Textauszug:
———
Schon wieder auf der Fähre, nur ist das Wetter heute besser als letzten Freitag. Auch trübe, aber wenigstens regnet es nicht, und mit der Freundin zu plaudern ist auch eine Freude. Zumal sie viel besser aussieht. Die Medikamente helfen tatsächlich, vielleicht wird alles gut. Ein kleiner Spaziergang, dann kehren wir im Gutshaus Kladow ein. Die Wildknacker lecker, und der Salat mit warmen Ziegenkäse, den sich die Freundin bestellt hat, mundet ebenfalls. Aber das Sahnehäubchen sind die zwei Stunden, die wir später draußen auf der Terrasse in der Sonne sitzen.

Göttin sei Dank hält sich das Wetter nämlich nicht an die Vorhersagen der Meteorologen. Damit haben wir nicht  gerechnet. Trotzdem hat die Freundin Sonnencreme dabei, und die wird auch aufgetragen. Dazu dieser Blick auf die Havel, überall glitzert und leuchtet es, nicht weit von uns gurren Kraniche, ein Vogel landet auf dem Wasser, da gibt es nüscht zu meckern. Als der Wind kühler wird, wickeln wir uns eben in Decken.
———
Datensatzeinträge

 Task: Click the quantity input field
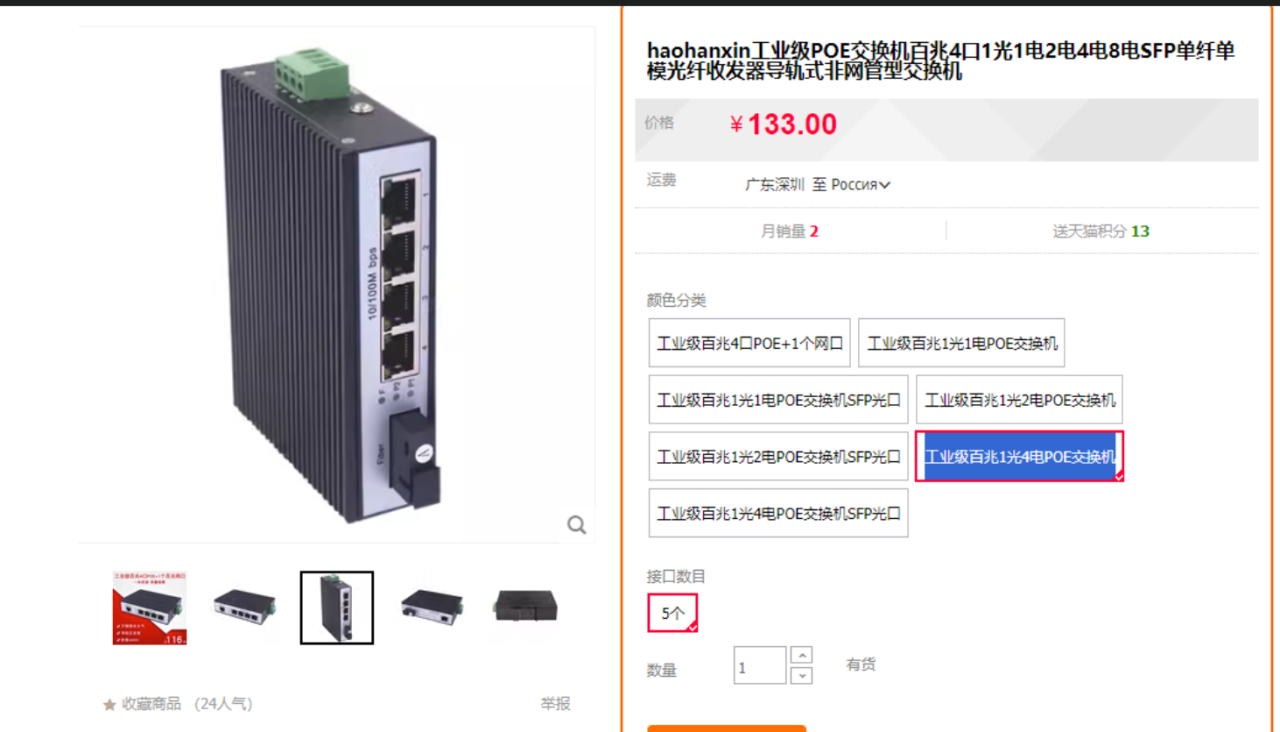pos(760,666)
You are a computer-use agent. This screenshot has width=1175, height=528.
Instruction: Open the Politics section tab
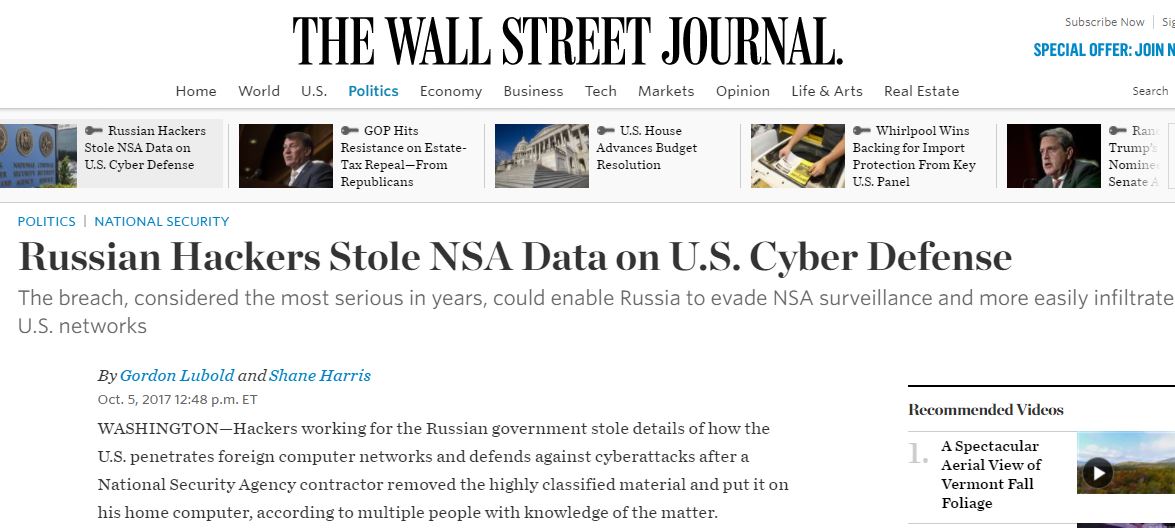pyautogui.click(x=373, y=91)
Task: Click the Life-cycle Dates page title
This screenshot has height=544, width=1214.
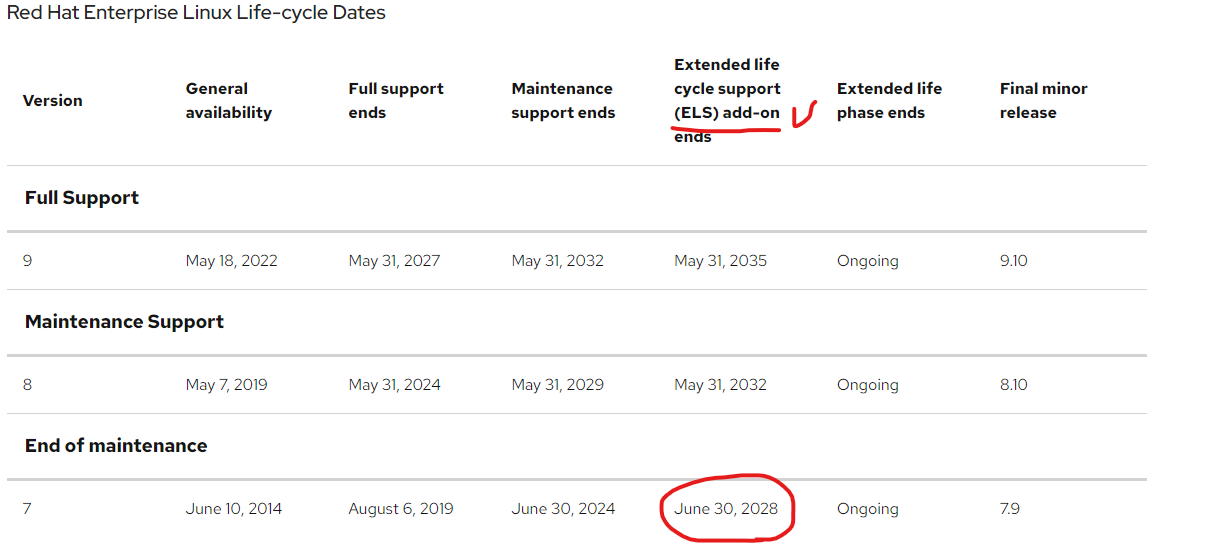Action: (196, 13)
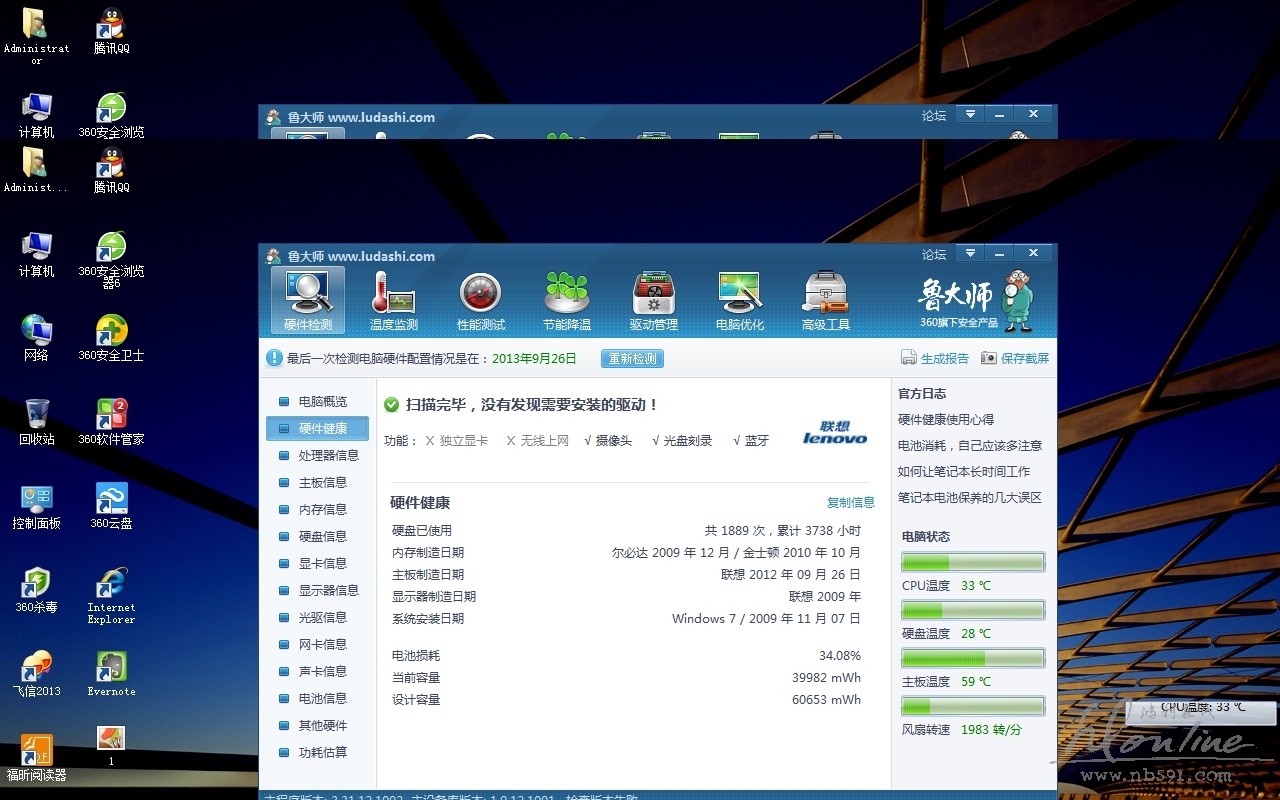The height and width of the screenshot is (800, 1280).
Task: Open the 电脑优化 computer optimization icon
Action: (739, 300)
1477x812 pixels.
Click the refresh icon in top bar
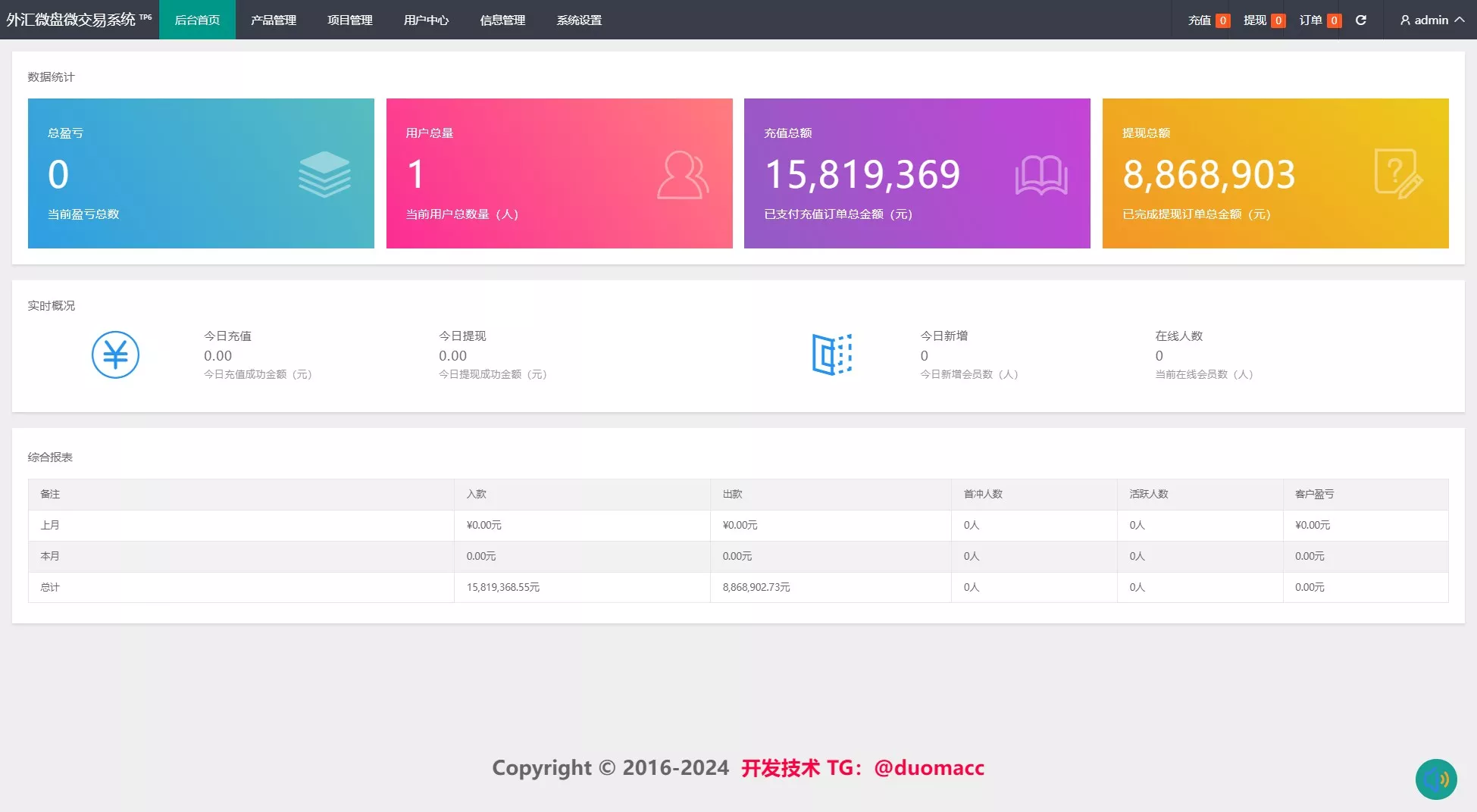pyautogui.click(x=1360, y=20)
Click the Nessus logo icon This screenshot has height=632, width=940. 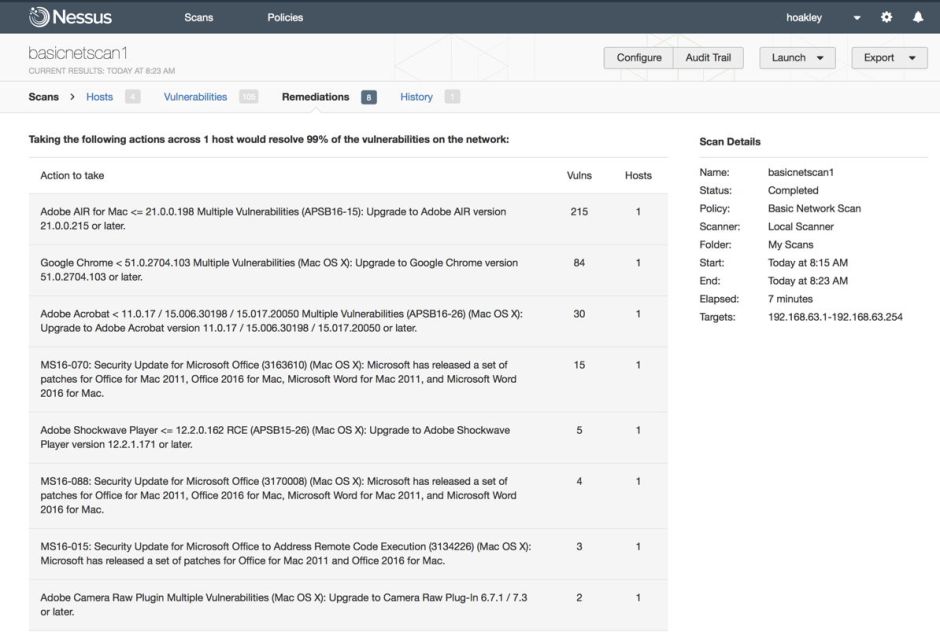pos(40,17)
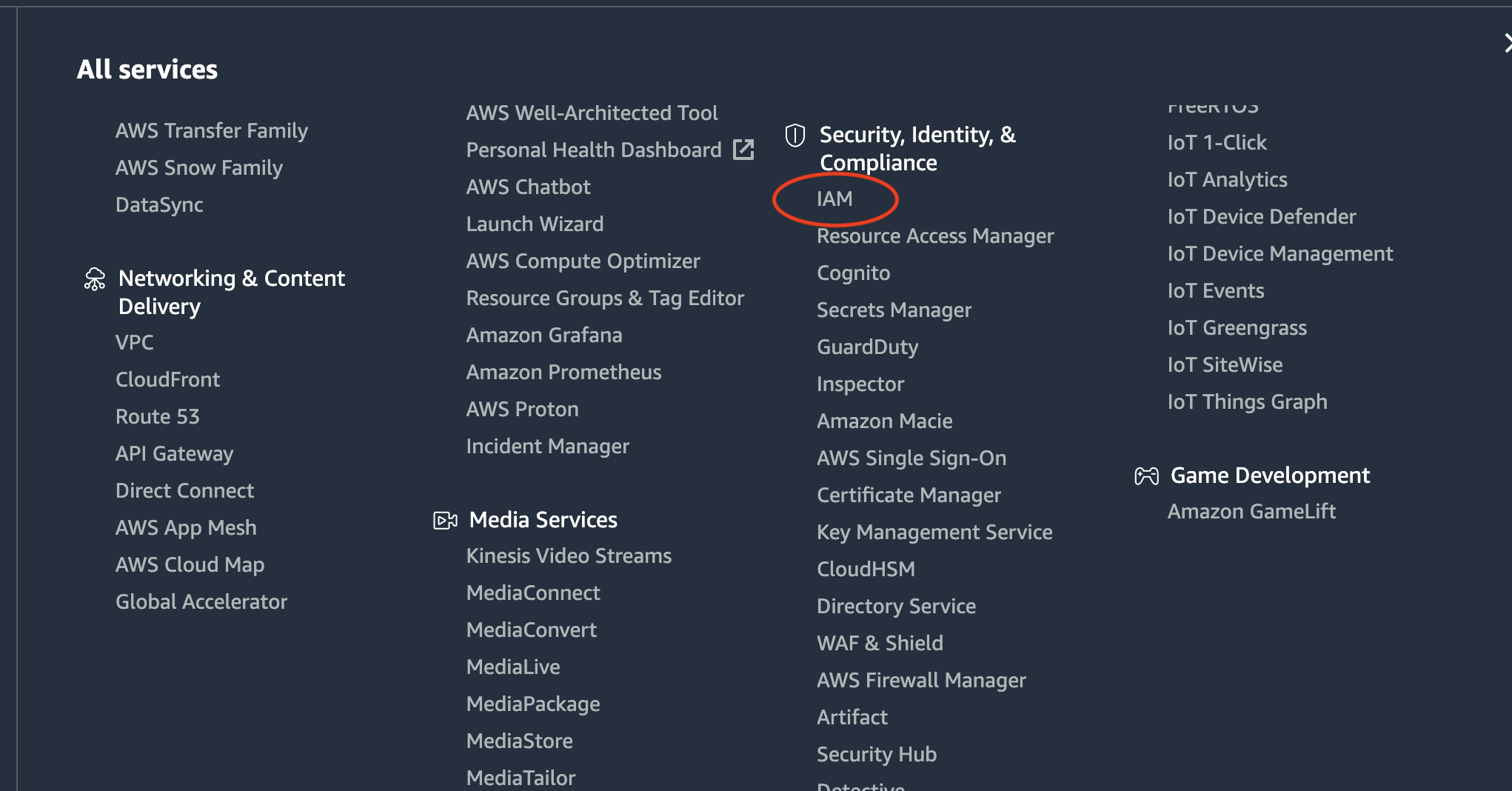The height and width of the screenshot is (791, 1512).
Task: Click the Networking & Content Delivery icon
Action: 95,279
———
Aufgabenstellung:
• 1. Aktualisiere im Textauszug den Abschnitt von "Göttin sei Dank" bis "eben in Decken." und setze dabei "Wildgänse" an die Stelle von "Kraniche".
• 2. Worin wickeln sich die beiden laut Textauszug, als der Wind kühler wird?
Die Datensätze haben mit dem Textauszug nichts zu tun.

Lösungen:
• 1.
Göttin sei Dank hält sich das Wetter nämlich nicht an die Vorhersagen der Meteorologen. Damit haben wir nicht  gerechnet. Trotzdem hat die Freundin Sonnencreme dabei, und die wird auch aufgetragen. Dazu dieser Blick auf die Havel, überall glitzert und leuchtet es, nicht weit von uns gurren Wildgänse, ein Vogel landet auf dem Wasser, da gibt es nüscht zu meckern. Als der Wind kühler wird, wickeln wir uns eben in Decken.

• 2. In Decken.